YOUR ASSIGNMENT » Write only the number of lines in the data that contain the word "computer".

AVAILABLE DATA »
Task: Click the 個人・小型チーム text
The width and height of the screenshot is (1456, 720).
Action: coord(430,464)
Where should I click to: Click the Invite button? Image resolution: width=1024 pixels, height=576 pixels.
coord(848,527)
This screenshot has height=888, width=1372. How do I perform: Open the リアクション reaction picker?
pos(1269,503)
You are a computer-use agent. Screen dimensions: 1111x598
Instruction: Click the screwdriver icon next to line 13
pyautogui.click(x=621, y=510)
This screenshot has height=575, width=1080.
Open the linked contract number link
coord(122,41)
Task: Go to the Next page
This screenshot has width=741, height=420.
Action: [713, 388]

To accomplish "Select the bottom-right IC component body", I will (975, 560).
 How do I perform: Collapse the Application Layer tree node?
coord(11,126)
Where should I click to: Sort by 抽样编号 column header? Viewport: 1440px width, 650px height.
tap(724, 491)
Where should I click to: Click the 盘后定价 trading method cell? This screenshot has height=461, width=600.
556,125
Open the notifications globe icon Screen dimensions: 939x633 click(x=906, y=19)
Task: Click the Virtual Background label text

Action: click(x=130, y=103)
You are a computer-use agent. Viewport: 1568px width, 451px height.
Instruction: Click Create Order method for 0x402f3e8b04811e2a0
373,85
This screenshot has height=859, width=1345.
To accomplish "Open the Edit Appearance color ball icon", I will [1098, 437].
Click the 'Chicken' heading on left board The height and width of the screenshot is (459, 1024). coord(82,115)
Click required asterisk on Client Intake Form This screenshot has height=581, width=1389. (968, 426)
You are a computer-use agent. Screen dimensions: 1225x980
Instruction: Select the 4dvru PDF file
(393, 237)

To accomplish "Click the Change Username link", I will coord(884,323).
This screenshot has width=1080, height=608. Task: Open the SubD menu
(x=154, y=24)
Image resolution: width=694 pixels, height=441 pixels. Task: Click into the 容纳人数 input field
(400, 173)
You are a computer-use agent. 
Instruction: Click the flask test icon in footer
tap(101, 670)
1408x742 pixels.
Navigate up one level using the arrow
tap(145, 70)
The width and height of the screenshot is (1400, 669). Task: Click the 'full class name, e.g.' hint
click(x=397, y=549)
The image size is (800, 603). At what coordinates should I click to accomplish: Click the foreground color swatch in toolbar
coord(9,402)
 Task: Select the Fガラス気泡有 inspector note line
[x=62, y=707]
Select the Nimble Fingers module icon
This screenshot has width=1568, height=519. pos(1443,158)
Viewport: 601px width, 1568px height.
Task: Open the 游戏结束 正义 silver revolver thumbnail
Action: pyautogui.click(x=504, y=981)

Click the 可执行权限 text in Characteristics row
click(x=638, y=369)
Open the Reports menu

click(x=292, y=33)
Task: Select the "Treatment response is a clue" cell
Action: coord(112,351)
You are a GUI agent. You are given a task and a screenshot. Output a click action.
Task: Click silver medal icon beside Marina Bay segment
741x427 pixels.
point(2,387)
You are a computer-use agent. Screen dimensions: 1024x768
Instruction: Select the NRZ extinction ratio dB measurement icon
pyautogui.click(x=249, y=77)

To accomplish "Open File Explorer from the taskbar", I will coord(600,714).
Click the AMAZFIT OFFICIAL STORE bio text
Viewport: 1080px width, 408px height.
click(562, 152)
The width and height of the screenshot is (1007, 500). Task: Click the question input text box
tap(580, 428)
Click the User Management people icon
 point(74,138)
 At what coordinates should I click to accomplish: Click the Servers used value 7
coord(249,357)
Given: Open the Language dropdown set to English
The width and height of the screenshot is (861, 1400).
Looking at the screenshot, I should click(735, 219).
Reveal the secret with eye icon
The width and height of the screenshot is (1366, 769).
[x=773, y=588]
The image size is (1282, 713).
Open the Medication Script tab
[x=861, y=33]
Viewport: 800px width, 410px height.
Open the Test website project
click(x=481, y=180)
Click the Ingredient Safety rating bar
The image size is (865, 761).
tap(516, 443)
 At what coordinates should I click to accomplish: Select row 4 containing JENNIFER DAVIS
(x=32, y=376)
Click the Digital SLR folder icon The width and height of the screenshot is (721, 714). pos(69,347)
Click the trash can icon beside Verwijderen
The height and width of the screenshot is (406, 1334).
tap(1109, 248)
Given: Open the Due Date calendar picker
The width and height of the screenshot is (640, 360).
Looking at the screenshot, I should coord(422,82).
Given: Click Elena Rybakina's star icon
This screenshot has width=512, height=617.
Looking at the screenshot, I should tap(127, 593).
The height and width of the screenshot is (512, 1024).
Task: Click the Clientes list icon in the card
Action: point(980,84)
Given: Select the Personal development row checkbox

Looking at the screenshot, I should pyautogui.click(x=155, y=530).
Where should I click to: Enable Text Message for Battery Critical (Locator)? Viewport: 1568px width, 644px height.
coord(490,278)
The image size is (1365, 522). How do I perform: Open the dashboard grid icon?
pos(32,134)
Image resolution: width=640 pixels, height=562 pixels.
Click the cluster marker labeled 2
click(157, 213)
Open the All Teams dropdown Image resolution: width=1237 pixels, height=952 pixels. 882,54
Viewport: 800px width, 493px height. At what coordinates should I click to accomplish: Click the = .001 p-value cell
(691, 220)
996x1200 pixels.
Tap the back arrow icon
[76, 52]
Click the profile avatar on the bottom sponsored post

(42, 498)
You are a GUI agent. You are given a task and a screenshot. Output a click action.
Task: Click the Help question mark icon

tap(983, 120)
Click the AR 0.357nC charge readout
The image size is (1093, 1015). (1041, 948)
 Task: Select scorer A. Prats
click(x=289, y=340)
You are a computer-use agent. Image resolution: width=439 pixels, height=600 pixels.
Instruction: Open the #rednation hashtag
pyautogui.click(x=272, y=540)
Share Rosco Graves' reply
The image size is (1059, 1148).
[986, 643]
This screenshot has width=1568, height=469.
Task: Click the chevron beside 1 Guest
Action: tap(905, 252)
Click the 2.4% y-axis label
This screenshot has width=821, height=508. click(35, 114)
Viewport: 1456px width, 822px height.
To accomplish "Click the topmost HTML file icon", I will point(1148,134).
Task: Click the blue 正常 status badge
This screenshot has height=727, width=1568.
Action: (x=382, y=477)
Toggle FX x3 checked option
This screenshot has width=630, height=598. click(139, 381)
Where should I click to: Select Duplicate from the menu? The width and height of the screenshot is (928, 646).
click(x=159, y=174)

ANSWER BELOW » 6